Dave Sarachan: “It reinforced my belief that I can make a positive impact, that iIcan get the most out of people and … to be in a position of influence with especially young. (Photo courtesy of the Rochester Rhinos)
By Michael Lewis
While he was giving 23 players an opportunity to wear the Red, White and Blue of the U.S. men’s national team for the first time during his 13-month tenure as head coach, Dave Sarachan also was gaining something himself.
His experience reminded himthat he was still a leader as well.
From 2008 to 2017, Sarachan was an assistant or associate coach with the LA Galaxy or the U.S. national team under Bruce Arena. It was time to spread his wings as his own boss, as a head coach the first time since directing the Chicago Fire in Major League Soccer from 2003-2007.
“The experience for me over 13 months as the national team coach reinforced a lot of myself as a leader,” he said in a recent interview. “I feel the way I lead a team, which I’ve done whether it was in college or Chicago as a head coach, it reinforced my belief that I can make a positive impact, that iIcan get the most out of people and … to be in a position of influence with especially young. I really enjoyed coaching and teaching and leading a group of guys that I feel I’ve progressed from the beginning until the end. A very positive experience along with the fact it’s the national team. It’s setting itself up hopefully for better things to come as the calendar flips.”
As in January 2019, when Gregg Berhalter calls the shots on his first game as head coach after succeeding Sarachan.
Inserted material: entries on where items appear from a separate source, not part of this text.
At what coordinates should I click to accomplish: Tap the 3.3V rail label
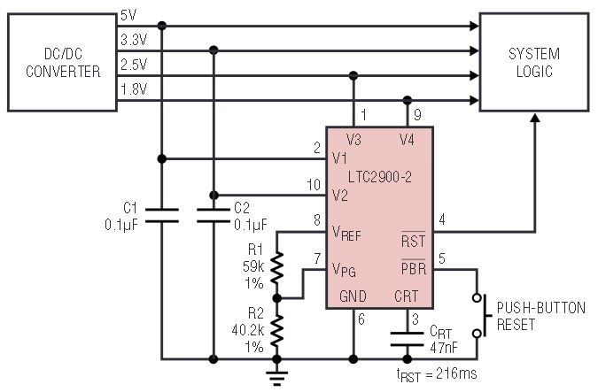[134, 40]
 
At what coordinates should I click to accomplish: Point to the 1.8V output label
[134, 89]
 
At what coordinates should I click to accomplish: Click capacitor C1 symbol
[162, 215]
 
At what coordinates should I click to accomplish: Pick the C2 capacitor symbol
[214, 215]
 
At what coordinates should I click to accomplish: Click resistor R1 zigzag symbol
[277, 267]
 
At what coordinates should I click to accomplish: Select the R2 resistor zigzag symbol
[277, 331]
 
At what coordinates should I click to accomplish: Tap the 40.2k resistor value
[247, 330]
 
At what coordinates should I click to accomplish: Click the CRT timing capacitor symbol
[407, 339]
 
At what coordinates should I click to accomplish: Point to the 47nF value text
[444, 348]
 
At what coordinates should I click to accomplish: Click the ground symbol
[277, 377]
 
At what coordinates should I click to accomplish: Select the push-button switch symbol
[480, 315]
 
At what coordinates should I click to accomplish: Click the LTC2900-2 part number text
[380, 177]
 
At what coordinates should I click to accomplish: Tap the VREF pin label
[346, 233]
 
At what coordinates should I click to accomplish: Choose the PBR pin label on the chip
[414, 268]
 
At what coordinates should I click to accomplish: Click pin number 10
[314, 185]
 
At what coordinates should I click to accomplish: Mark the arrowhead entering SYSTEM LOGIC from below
[535, 118]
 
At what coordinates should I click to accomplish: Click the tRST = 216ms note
[437, 374]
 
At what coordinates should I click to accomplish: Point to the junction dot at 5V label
[162, 26]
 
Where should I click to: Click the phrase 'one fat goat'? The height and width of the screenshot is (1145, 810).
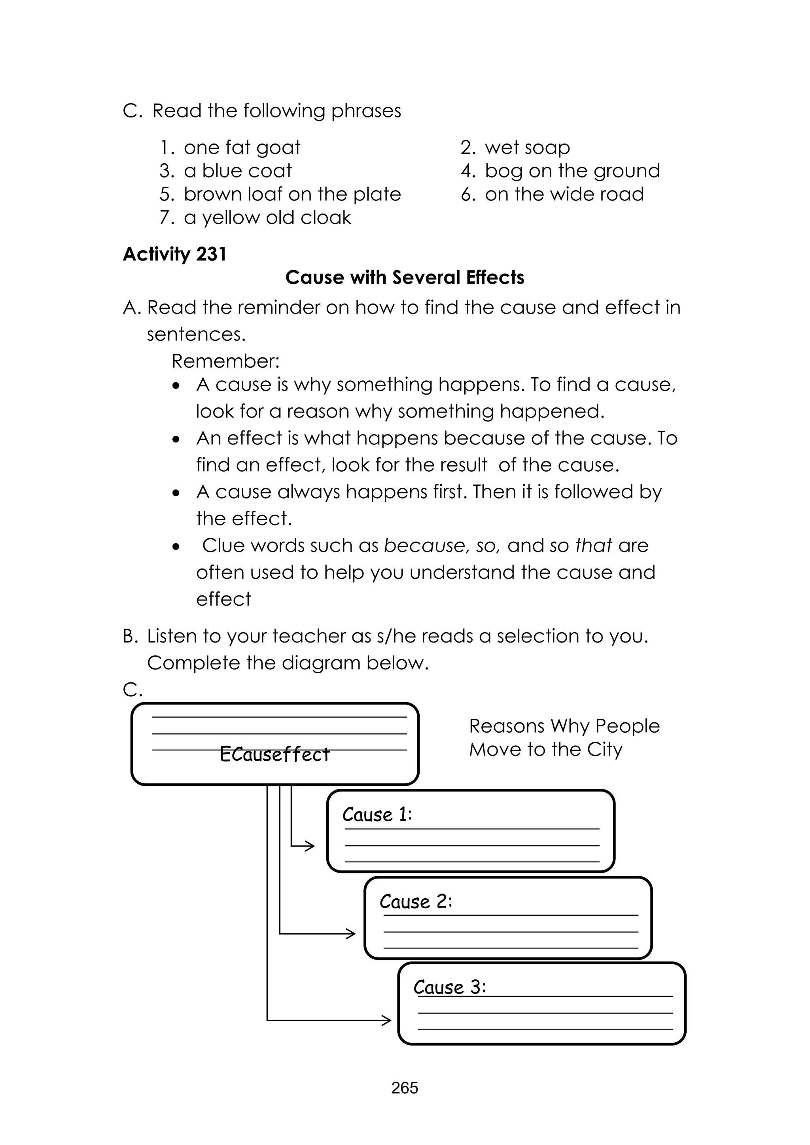[242, 147]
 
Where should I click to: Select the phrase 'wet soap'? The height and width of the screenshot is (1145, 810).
[527, 147]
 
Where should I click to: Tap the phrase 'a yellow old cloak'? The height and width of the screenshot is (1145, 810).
[267, 218]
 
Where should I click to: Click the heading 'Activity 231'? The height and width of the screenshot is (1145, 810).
[174, 254]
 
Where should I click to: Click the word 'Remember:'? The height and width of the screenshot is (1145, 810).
[225, 361]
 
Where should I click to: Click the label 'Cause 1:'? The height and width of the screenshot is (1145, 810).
[377, 814]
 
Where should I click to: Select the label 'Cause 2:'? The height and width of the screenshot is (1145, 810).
[415, 901]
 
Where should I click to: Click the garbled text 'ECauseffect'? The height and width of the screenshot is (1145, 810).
[275, 754]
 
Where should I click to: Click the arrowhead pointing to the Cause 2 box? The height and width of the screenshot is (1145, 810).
[351, 933]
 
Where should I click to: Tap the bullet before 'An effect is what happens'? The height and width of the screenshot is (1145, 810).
[176, 439]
The Rochester, N.Y. native will direct North Carolina FC in the United Soccer League Championship.
During his time as national coach, Arena, with whom the 64-year-old Sarachan has had a long relationship, never chimed in with advice.
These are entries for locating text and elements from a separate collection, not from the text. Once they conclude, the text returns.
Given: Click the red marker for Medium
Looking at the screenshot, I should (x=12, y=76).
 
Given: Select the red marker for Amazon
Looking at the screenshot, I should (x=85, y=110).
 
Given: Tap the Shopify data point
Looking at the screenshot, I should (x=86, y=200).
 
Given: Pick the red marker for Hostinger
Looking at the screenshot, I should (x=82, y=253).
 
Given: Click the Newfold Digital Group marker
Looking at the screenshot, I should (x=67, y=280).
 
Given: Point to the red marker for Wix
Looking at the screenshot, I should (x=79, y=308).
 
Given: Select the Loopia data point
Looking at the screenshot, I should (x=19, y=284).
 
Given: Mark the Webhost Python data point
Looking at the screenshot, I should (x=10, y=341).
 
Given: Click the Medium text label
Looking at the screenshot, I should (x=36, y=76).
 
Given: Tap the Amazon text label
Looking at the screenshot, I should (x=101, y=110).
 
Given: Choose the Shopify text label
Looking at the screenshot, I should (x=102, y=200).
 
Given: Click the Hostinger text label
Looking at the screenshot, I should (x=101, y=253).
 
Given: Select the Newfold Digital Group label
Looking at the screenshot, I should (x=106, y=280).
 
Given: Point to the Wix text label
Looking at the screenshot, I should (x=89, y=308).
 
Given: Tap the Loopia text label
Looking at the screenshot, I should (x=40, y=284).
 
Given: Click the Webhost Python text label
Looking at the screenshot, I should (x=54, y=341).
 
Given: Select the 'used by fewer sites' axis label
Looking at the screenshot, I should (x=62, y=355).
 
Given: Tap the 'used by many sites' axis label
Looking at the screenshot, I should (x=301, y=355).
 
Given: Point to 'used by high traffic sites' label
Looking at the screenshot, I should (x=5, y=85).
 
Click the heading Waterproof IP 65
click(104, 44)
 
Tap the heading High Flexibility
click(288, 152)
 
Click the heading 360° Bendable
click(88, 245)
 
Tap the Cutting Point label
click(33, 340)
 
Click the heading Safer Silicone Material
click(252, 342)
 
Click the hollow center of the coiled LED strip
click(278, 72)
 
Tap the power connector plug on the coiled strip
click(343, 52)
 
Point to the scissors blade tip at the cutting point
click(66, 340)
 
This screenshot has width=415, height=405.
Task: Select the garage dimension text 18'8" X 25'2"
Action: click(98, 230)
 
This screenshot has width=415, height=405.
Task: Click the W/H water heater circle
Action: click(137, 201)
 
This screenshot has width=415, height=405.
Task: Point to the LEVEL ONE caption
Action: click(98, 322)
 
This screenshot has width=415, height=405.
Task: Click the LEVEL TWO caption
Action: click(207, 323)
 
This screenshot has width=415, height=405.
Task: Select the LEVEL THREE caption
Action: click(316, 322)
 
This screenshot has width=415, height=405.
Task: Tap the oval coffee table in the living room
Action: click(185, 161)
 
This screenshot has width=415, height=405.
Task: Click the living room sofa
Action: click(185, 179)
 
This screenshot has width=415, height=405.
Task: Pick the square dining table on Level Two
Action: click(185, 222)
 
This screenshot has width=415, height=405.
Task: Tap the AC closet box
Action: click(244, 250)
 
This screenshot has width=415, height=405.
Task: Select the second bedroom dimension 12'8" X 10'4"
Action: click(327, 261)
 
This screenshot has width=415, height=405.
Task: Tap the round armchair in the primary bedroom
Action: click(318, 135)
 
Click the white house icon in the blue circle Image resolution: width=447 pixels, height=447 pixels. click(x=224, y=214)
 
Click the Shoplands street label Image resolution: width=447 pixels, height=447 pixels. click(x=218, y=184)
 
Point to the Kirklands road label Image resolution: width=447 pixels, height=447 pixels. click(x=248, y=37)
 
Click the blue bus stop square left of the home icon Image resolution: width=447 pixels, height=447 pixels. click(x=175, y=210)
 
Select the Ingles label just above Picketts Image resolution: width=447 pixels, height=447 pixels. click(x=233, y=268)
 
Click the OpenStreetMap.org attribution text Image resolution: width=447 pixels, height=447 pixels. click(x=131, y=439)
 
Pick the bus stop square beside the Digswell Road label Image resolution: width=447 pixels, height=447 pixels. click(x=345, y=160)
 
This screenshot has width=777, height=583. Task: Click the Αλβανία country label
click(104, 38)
“No, no. Not one time,” Sarachan said.
And that worked the other way as well. Sarachan never asked for advice from Arena.
“No, I didn’t. I did it on my own,” he said. “I think Bruce would respect that. This was an opportunity honestly at the time. Nobody at U.S. Soccer was directing me in any way. No general manager. It was kind of chaotic at that level. I assembled my staff and we used our common sense to build rosters and put together teams, given my experience knowing how we scouted players and tried to determine all that. I didn’t solicit, and Bruce respectfully stayed away as well. That was the kind of the fun part for me as far building these rosters and going into these games with that in mind.”
Under Sarachan, the U.S. went 3-4-5.